Dataset items:
--
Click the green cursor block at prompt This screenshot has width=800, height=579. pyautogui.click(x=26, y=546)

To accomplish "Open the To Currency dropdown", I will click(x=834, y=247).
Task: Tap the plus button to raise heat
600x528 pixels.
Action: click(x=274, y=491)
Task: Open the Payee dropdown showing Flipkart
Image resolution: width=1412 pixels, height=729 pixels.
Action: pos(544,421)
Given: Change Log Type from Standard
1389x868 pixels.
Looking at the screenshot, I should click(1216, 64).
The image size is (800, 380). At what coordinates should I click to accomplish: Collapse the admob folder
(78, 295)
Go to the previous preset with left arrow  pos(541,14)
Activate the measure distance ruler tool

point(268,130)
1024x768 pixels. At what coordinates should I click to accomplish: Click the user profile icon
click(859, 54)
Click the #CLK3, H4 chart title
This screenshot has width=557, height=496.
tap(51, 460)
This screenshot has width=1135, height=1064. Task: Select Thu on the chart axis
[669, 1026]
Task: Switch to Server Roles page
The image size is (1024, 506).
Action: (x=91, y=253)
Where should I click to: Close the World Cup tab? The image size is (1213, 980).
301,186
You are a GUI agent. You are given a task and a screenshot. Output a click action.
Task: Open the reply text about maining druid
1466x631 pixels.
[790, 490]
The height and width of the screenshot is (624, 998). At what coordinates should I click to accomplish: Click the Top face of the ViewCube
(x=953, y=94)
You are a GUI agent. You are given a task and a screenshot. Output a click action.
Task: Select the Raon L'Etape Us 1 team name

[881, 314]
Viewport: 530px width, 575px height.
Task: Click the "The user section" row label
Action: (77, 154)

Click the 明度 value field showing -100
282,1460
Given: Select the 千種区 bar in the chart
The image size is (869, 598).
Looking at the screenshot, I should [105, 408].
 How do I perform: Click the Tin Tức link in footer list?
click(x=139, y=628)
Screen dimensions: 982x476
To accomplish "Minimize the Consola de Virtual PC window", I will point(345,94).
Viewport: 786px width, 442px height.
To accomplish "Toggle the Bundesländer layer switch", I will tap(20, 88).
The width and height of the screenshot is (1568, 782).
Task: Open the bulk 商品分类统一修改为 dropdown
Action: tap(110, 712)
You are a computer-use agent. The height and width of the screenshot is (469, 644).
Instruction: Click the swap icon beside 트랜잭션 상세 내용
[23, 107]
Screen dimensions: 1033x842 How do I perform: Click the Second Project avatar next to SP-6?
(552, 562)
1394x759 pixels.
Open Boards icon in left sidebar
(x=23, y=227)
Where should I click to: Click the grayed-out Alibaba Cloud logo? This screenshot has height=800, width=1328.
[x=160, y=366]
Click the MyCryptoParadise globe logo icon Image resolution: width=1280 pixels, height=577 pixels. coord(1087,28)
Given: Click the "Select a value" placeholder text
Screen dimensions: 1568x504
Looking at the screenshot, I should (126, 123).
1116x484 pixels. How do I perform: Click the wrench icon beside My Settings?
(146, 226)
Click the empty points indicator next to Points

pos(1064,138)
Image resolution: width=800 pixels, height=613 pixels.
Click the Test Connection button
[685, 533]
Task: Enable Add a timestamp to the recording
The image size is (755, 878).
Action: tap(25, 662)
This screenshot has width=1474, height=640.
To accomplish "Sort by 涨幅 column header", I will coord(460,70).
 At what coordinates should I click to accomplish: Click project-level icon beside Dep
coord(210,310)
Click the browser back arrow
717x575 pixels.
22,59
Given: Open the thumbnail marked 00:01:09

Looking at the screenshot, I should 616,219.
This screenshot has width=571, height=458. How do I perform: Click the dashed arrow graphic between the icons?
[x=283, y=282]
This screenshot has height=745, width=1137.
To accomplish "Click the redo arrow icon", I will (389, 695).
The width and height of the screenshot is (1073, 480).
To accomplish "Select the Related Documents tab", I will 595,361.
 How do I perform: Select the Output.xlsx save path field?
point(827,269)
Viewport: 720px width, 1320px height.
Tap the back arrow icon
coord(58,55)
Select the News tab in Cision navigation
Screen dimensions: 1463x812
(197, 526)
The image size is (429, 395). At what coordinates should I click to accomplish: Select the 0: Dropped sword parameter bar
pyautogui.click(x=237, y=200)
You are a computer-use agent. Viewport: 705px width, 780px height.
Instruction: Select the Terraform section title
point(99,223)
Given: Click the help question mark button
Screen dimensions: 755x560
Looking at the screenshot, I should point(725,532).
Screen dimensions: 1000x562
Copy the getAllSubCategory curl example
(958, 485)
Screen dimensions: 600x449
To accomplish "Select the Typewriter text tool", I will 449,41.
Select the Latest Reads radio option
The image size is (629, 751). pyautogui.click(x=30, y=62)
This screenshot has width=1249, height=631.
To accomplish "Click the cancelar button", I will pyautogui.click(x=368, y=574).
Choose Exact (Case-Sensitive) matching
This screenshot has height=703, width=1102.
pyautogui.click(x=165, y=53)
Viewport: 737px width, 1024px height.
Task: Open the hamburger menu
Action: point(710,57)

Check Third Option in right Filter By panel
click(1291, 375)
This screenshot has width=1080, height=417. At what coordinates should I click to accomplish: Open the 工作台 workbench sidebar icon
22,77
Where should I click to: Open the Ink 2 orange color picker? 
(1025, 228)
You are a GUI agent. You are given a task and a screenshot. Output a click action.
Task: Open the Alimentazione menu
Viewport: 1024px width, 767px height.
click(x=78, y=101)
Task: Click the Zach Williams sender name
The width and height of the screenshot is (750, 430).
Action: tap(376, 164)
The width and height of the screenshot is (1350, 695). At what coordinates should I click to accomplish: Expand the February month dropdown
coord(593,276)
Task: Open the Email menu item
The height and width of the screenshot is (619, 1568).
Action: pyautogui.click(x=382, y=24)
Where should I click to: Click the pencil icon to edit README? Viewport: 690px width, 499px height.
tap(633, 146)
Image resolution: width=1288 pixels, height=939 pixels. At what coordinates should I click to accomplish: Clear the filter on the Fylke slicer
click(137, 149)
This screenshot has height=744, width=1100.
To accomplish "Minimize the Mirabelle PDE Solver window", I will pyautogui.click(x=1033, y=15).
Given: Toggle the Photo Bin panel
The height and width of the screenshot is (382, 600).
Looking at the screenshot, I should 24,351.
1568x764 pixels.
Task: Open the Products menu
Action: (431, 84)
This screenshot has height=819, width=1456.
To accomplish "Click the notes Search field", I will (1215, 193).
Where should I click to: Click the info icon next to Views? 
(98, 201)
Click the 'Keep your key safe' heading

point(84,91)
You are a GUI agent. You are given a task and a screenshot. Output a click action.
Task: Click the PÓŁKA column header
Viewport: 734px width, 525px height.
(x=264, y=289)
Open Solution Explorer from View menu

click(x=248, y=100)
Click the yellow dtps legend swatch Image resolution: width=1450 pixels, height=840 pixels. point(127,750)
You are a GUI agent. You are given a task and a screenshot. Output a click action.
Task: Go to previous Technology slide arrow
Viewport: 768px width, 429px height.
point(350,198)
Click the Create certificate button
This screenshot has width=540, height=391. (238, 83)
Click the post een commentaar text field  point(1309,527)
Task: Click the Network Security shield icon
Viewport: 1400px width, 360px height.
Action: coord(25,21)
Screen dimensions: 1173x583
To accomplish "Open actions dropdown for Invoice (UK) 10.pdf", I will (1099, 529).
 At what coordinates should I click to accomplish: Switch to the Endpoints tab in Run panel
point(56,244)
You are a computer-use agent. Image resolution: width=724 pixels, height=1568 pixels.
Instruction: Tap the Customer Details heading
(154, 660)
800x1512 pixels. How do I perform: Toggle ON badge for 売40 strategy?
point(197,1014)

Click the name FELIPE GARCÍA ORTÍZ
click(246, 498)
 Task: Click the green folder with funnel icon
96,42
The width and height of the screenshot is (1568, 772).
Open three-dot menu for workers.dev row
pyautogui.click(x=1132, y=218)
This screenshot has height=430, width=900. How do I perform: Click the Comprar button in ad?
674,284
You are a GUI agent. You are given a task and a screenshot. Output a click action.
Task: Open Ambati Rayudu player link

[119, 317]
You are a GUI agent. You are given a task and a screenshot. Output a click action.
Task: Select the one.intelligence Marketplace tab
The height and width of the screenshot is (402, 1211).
--
**Problem requirements**.
What lines in the data above contain the word "computer"? Copy them all.

**Your response**.
You are a computer-use agent. The height and width of the screenshot is (469, 644).
You are a computer-use agent. Viewport: 705px width, 780px height.
You are a computer-use agent. Image resolution: width=724 pixels, height=1568 pixels.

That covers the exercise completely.